Medical relief as part of village work or social service plays an important
part in many reports I receive from numerous organizations. This relief
consists of medicines supplied to patients who from far and near flock to
any person who advertises himself as distributor of such relief. It means no
trouble on the part of the medicine man. He need not have much or any
knowledge of diseases and the symptoms. Medicines he often receives free
from obliging chemists. Donations are always to be had from indiscriminate
donors whose conscience is satisfied if they can distribute their charity
in aid of suffering humanity.
This social service has appeared to me to be the laziest form of service and often even mischievous. It works mischief when the patient is expected to do nothing save to swallow the drug given to him. He is none the wiser for having received the medicine. If anything he is worse off than before. The knowledge that he can get for nothing or for a trifle a pill or a potion that will correct certain irregularities will tempt him to repeat them. The fact that he gets such aid free of charge will undermine his self-respect which should disdain to receive anything for nothing.
There is another type of medical relief which is a boon. It is given by those who know the nature of diseases, who will tell the patients why they have their particular complaints and will also tell them how to avoid them. Such servants will rush to assist at all odd hours of the day or night.
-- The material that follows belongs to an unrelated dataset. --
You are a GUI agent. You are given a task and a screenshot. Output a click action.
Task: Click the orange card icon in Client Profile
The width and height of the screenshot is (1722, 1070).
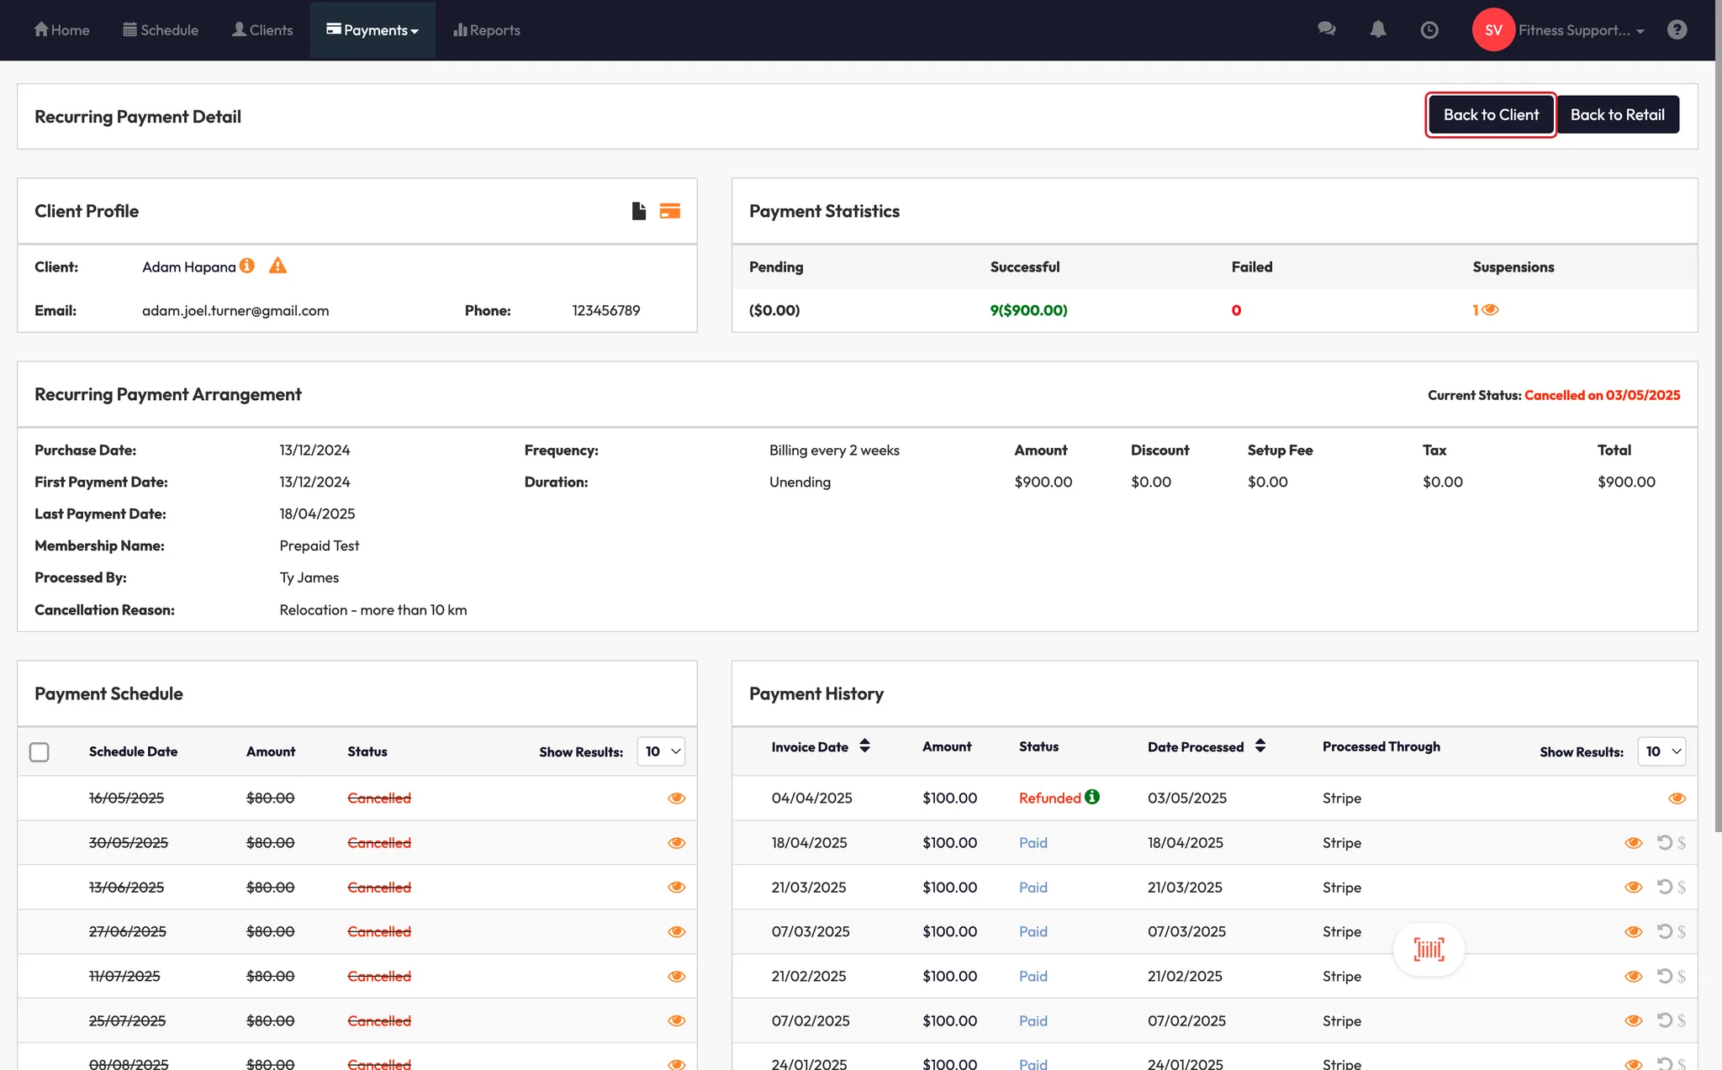click(669, 211)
Such discriminating relief is an education in hygiene, teaching the people how to observe cleanliness and to gain health. But such service is rare. In the majority of cases mention of medical relief in reports is a piece of advertisement leading to donations for other activities requiring perhaps as little exertion or knowledge as medical relief. I would therefore urge all workers in the social field, whether urban or rural, to treat their medical activity as the least important item of service. It would be better to avoid all mention of such relief. Workers would do well to adopt measures that would prevent disease in their localities. Their stock of medicines should be as small as possible. They should study the bazar medicines available in their villages, know their reputed properties, and use them as far as possible.
I hold that where the rules of personal, domestic and public sanitation are strictly observed and due care is taken in the matter of diet and exercise, there should be no occasion for illness or disease. Where there is absolute purity, inner and outer, illness becomes impossible. If the village people could but understand this, they would not need doctors, hakims or vaidyas.
Nature cure implies that the treatment should be the cheapest and the simplest possible. The ideal is that such treatment should be carried out in the villages. The villagers should be able to provide the necessary means and equipment. What cannot be had in the villages should be procured. Nature cure does mean a change for the better in one's outlook on life itself. It means regulation of one's life in accordance with the laws of health. It is not a matter of taking the free medicine from the hospital or for fees. A man who takes free treatment from the hospital accepts charity. The man who accepts nature cure never begs. Self-help enhances self-respect. He takes steps to cure himself by eliminating poisons from the system and takes precautions against falling ill in the future.
Right diet and balanced diet are necessary. Today our villages are as bankrupt as we are ourselves. To produce enough vegetables, fruits and milk in the villages is an essential part of the nature cure scheme. Time spent on this should not be considered a waste. It is bound to benefit all the villagers and ultimately the whole of India.